Another factor seen to be important for grouper larvae is the fatty acid composition of the live prey. In addition to ARA and EPA, the fatty acid DHA has been identified to be of crucial importance for tiger grouper larvae (Rimmer, et al., 2011). When starved, the larvae conserve this to a higher degree than other fatty acids, indicating how essential it is for early larval growth and development.
This could provide another reason why copepods boost survival, growth and development of grouper larvae, as they naturally contain high level of these fatty acids, commonly reaching over 25 percent of the total lipid content (van der Meeren, Olsen, Hamre, & Fyhn, 2008). They are also known to have a naturally high content of taurine, astaxanthin, vitamin C and iodine, and contain 60-70 percent protein.
In nature, copepods are considered the most important group of zooplankton, forming a vital link between primary production and fish larvae. Studies on gut content in larvae of coastal tropical fish revealed that the majority relied on copepods as their primary source of feed (Sampey, Mckinnon, Meekan, & Mccormick, 2007).

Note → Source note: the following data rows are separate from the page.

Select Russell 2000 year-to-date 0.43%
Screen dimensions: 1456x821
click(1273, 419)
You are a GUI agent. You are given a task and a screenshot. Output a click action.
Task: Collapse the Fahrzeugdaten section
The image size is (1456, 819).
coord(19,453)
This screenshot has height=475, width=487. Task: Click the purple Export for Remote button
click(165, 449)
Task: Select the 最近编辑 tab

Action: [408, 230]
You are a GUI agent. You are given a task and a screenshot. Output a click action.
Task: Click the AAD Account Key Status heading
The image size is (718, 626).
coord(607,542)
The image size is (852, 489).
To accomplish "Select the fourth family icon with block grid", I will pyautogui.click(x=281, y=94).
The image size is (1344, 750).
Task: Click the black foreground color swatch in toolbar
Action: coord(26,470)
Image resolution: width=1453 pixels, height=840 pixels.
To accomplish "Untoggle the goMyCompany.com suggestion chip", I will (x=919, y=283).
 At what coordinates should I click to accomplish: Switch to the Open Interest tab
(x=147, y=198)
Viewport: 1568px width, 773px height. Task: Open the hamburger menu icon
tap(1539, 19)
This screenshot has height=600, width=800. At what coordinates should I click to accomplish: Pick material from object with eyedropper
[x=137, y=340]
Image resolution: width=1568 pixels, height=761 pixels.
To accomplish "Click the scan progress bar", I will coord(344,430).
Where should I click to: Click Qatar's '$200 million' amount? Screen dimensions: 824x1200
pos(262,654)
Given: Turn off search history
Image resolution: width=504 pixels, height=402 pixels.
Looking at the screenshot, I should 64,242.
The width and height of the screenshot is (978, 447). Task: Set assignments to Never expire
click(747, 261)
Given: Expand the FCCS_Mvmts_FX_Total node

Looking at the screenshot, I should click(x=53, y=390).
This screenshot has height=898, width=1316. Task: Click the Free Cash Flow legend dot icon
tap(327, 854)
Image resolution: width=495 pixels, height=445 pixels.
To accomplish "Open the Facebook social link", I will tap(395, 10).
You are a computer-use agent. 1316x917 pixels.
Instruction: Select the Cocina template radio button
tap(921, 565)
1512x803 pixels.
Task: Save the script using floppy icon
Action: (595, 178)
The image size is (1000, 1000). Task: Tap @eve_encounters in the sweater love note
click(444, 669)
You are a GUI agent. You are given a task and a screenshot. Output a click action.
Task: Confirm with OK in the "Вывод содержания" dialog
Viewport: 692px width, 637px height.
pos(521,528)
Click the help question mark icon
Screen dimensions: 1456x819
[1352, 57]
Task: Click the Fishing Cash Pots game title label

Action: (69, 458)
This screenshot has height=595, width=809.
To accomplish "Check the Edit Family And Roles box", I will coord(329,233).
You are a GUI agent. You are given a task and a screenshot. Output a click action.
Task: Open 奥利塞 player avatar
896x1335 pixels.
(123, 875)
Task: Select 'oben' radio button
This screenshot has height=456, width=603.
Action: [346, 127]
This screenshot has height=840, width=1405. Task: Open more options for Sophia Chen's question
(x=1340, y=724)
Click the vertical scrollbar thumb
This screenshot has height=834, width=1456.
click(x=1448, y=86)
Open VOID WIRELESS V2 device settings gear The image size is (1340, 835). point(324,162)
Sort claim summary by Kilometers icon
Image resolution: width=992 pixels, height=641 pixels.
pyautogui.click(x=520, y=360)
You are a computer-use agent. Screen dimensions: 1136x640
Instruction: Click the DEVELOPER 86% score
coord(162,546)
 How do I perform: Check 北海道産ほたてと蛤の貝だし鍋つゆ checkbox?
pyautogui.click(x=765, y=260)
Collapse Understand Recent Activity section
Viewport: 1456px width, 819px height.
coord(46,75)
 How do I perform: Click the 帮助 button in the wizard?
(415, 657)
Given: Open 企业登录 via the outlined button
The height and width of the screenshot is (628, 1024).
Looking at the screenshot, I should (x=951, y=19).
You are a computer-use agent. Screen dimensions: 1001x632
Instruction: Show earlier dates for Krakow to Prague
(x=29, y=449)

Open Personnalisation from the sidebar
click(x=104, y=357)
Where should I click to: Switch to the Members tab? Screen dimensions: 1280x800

Providing a way for fish producers to offer their fish larvae the diet they would prefer in the wild has been one of the goals for the Norwegian based company CFEED. With bio-secure, indoor production of the calanoid copepod Acartia tonsa, they can provide a stable, commercial supply of copepod eggs to hatcheries around the world. These eggs can be hatched on demand, providing a nutritionally balanced prey option for the fish larvae. The small size of the newly hatched nauplii makes them ideal feeds during the most sensitive stage for the grouper larvae. In combination with a nutritional composition that is ideal for first feeding, this easy solution of introducing copepods into commercial grouper aquaculture could greatly improve the productivity of hatcheries in the future.